The C-5 Galaxy airlifter, also inherited from MAC, is being modernized and upgraded into the C-5M Super Galaxy model. It is planned to modernize all C-5Bs and C-5Cs and many of the C-5As to the C-5M standard. The first C-5M conversion was completed on May 16, 2006, and performed its first flight on June 19, 2006. It is estimated that the modifications will extend the service life of the C-5 to about 2040.

Most legacy models of the C-130 Hercules (e.g., C-130E, C-130H, C-130H2) in AMC, AFRC and ANG units will eventually be replaced by the C-130J Super Hercules. The C-130 family has the longest continuous production run of any military aircraft in history and has served in every branch of the U.S. armed forces other than the U.S. Army. During more than 50 years of service, the C-130 has participated in military, civilian and humanitarian aid operations. It is likely that future improvements to the C-130 will mean the design will be in service into the foreseeable future.
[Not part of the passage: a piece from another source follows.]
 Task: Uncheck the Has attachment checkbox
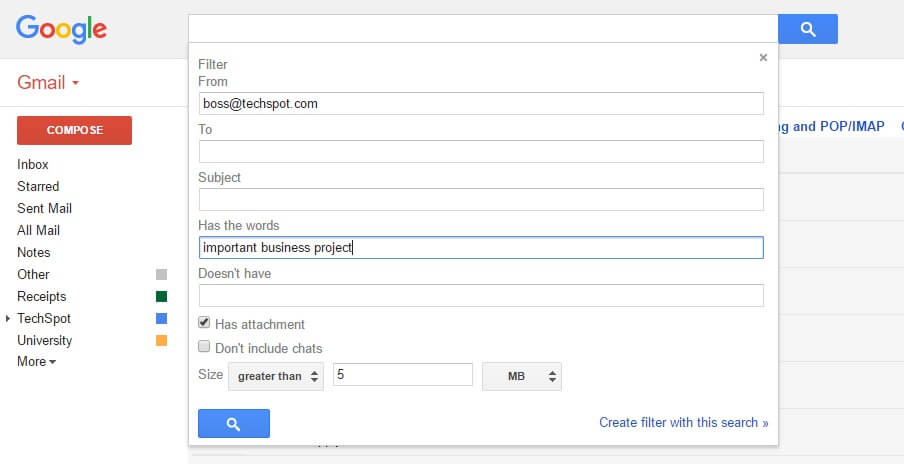click(x=204, y=323)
The upgrades of the inherited Strategic Air Command KC-135 Stratotanker to E, R, RT and T models have extended their lifetimes to 36,000 (E) and 39,000 flying hours (R, RT and T), respectively. The last KC-135E was retired in 2009 and all remaining operational USAF KC-135 aircraft are of the KC-135R, KC-135RT or KC-135T series. Acquired by SAC in the late 1950s, according to the Air Force, only a few KC-135s would reach these limits before 2040; but at that time, some of the aircraft would be about 80 years old. The Air Force estimates that their current fleet of KC-135s have between 12,000 and 14,000 flying hours on them…only 33 percent of the lifetime flying hour limit…and none will meet the limit until 2040. Therefore, the USAF has decided to replace the KC-135 fleet. However, since there were originally over 500 KC-135s with the since-retired KC-135E included, these aircraft will be replaced gradually, with the first batch of about 100 aircraft to be replaced in the current buy. The effort to replace the KC-135 has been marked by intense controversy.